知財初心者の中小企業必見! 『特許出願』と『実用新案』の選択に悩む場合…
弁理士の富田です。
さて、弊所に特許相談に来られる企業さまが、特許出願の初心者だった場合、
そのアイデアの内容によっては、特許と実用新案の違いについて簡単に説明させていただくことがあります。
それぞれの代表的メリット・デメリットを簡単に説明すると、
おおむね次のとおりになります。
【特許出願のメリット・デメリット】
■メリット:
発明の新規性や進歩性などの実体審査を経て特許権が付与されるため、権利の法的安定性が高い。
■デメリット:
審査の結果が出るまで2年程度要し、また、
審査の結果によっては特許権の取得を断念することになるので、
それまでに費やした時間やお金が無断になるリスクがある。
【実用新案のメリット・デメリット】
■メリット:権利付与にあたって形式的審査しか行われないので、早期の権利化が期待でき(通常は数か月)、また、
登録可能性が極めて高いので、時間やお金が無駄になるリスクが少ない。
■デメリット:実質的に無審査で登録されるため、権利の法的安定性が低いというデメリットがある。
弊所に相談に来られる方のほとんどは、法人様ですから、
知的財産をビジネスで活用することを想定しています。
したがって、従来では、『法的安定性が低い』実用新案の方を勧めることはありませんでした。
しかし、現在の特許法では、
実用新案の申請日から3年以内であれば、
その実用新案登録を特許出願に変更することができるようになりました。
これを法的には『実用新案登録に基づく特許出願』といいます。
この『実用新案登録に基づく特許出願』の制度を活用することで、
実用新案の申請日から3年の時点で、
・そのまま実用新案権を維持するのか、あるいは、
・実用新案を特許出願に変更して特許権の取得を目指すのか
を選択できるようになります。

[単語と要素の位置を探すためのデータ]
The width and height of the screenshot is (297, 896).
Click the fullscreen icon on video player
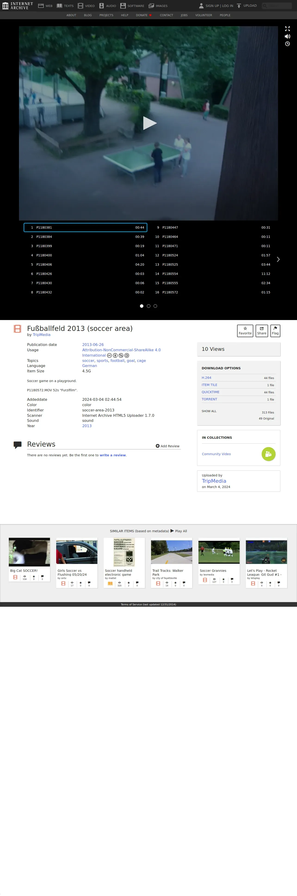287,29
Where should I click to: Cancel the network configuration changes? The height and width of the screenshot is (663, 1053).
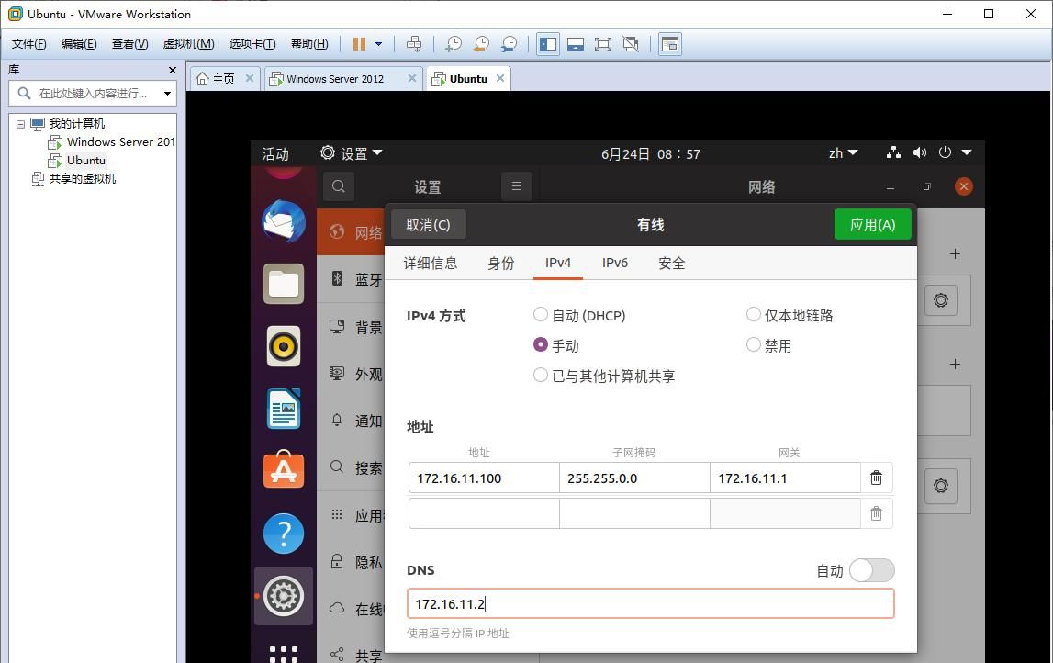(428, 224)
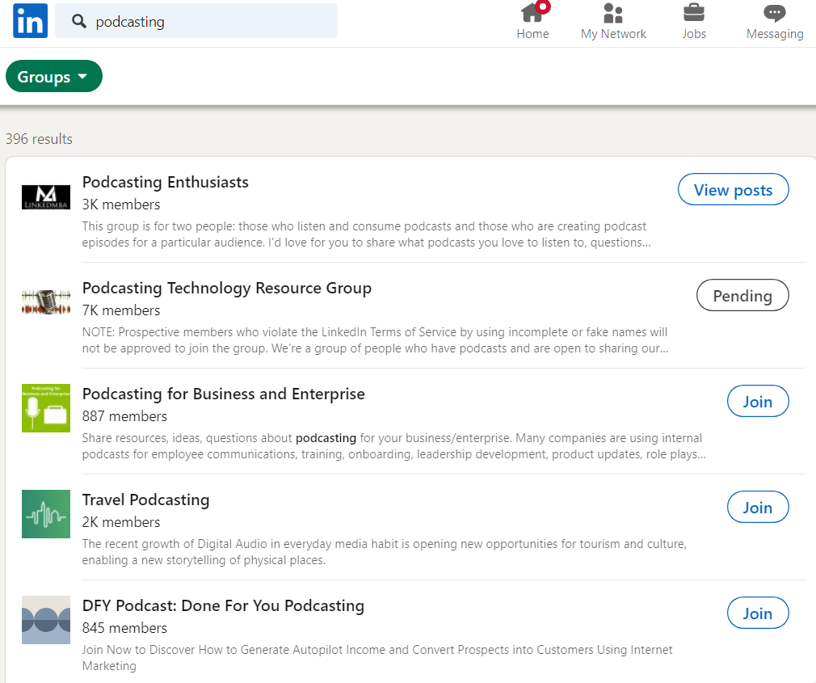
Task: Open the Messaging speech bubble icon
Action: tap(774, 14)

§ 課題
特許と実用新案についての文章のうち、「それぞれの代表的メリット・デメリットを簡単に説明すると、」を含む言葉で始まり「それまでに費やした時間やお金が無断になるリスクがある。」で終わる部分を、「2年程度」を「1年半程度」に入れ替えて書き直してください。 このデータは、ここでは使いません。

§ 課題の回答
それぞれの代表的メリット・デメリットを簡単に説明すると、
おおむね次のとおりになります。
【特許出願のメリット・デメリット】
■メリット:
発明の新規性や進歩性などの実体審査を経て特許権が付与されるため、権利の法的安定性が高い。
■デメリット:
審査の結果が出るまで1年半程度要し、また、
審査の結果によっては特許権の取得を断念することになるので、
それまでに費やした時間やお金が無断になるリスクがある。